For the origin of these stories one has to look into the tales of the people
before Islam. In 1952 Theodor H. Gaster compiled a book called The Oldest
Stories in the Word. It is a collection of the lore of the Babylonian,
Hittite and Canaanite people of 3500 years ago; stories that were lost and
then unearthed in the 20th century. One is astounded to find the
similarities of those old stories and the stories in Quran and the Bible
including the above Hadith, which proves that Quran is not a divine book but
a collection of the, old tales that was part of the folklore of the people
to whom Muhammad was talking.
In another Hadith Muhammad compares the rise and the set of the sun to a
bow. This is of course how the movement of the sun appears from the Earth.

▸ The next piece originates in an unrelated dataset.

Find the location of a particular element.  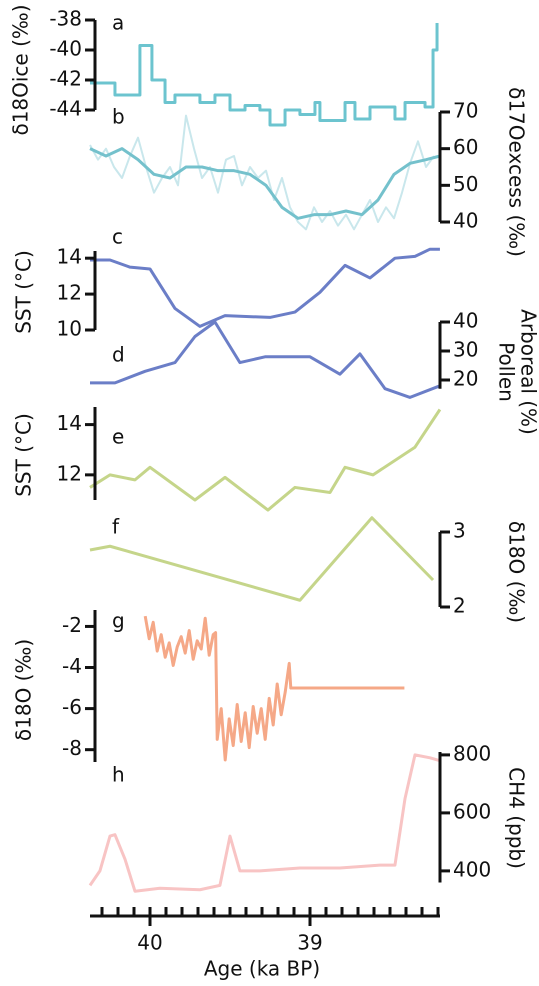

To the primitive people it appeared that the sun rises from the East and
sets in the West making a bow in the sky. Therefore the comparison.
*Volume 4, Book 52, Number 51:*
Narrated Abu Huraira:
The Prophet said, "A place in Paradise as small as a bow is better than all
that on which the sun rises and sets (i.e. all the world)." He also said, "A
single endeavor in Allah's Cause in the afternoon or in the forenoon is
better than all that on which the sun rises and sets."